60 days… 11,000 miles… I am finally in Europe. I love Europe. For its small cars, its strange boxed fluids, for the myriad of languages (that I do not understand) heard in every corner and many, many other things.
We arrived in port on the 21st at about 1pm. I spent the morning consolidating the contents of the small duffel into the big backpack. After visiting with the immigration officers that came aboard around and showing them my passport, Eurail pass, and proof that I wasn’t broke, I was welcomed to Belgium.
I was able to call Yves, my host, from the ship and arrange for a time to meet at the Antwerp Central station.
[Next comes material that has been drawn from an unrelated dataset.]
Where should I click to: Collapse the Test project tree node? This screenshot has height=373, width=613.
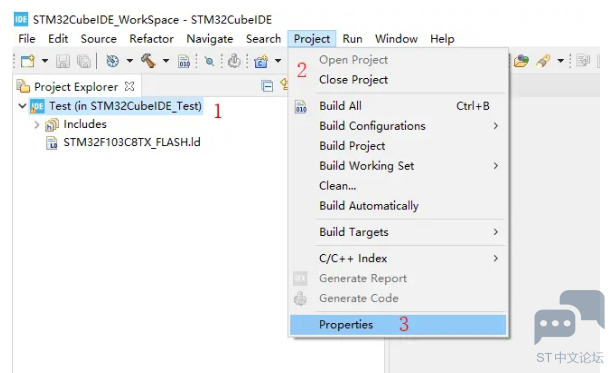pos(22,106)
30 minutes by cab and 41Euro later I was at the station. The timing was great and Yves walked up just a few minutes after I arrived.
Yves is an amazing and generous host, I can’t imagine a luckier turn of events than those that put me into contact with him. The first night he made me a traditional Belgian dinner complete with Belgian beer and then took me on a walking tour of the city center. Along the way we stopped into several pubs to sample more of the tasty famous ales.
There is no better way to see a place, especially a very old place, than with a local that truly enjoys it.
The next day I ventured out on my own. When exploring a city for the first time I tend to walk more than anything else. It gives you a street level view of many things and situations you would never see if you hopped on the underground and went directly to your destination. By virtue of my uncanny ability to head in the wrong direction I completely botched the directions Yves gave me and went for a very long walk. Instead of the 20 minutes it should have taken me to get to the Central Station I discovered a route that took me a little over 2 hours, which is absolutely fine by me! We figured out later that night that I probably logged somewhere in the range of 5 or 6 miles for the day.
Even though the weather has been overcast and wet, it is still a beautiful place. I’m incredibly happy to not be able to read the signs or the menus or understand what anyone says to me – until I make my quizzical “I’m sorry?” at which point they deftly switch languages to English.